→ **Problem details**
Pick out and copy every line below that has the word "Given".

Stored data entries
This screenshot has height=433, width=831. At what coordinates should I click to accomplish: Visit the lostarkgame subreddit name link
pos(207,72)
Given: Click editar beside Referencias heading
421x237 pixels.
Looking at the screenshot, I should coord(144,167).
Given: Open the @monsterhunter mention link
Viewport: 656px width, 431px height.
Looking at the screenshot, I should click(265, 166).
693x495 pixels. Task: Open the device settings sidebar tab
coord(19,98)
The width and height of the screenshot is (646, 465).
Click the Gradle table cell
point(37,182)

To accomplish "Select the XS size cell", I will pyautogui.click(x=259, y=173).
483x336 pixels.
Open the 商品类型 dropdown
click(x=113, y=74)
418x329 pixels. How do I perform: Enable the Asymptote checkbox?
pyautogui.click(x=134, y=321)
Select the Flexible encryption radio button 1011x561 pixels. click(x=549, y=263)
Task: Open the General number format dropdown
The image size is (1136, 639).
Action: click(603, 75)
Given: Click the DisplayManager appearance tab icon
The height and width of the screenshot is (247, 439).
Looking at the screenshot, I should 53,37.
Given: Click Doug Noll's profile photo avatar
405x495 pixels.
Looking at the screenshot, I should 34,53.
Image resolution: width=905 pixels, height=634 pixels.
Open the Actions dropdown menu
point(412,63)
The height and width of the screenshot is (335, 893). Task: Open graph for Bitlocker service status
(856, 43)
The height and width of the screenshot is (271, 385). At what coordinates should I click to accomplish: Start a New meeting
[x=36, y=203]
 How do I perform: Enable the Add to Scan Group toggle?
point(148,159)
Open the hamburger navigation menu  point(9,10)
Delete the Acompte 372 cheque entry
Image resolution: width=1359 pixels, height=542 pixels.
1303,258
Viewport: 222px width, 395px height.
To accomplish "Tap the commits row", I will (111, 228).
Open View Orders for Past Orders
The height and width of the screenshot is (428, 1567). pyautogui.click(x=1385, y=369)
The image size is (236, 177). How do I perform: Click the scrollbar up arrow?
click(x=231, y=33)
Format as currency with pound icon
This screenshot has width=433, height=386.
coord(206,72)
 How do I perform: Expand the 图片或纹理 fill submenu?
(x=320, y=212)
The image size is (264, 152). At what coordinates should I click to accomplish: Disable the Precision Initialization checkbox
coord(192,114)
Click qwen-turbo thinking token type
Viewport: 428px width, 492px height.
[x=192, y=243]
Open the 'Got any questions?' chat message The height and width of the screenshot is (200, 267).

→ **Result of the exercise**
Given: Click editar beside Referencias heading
Given: Open the @monsterhunter mention link
Given: Click the DisplayManager appearance tab icon
Given: Click Doug Noll's profile photo avatar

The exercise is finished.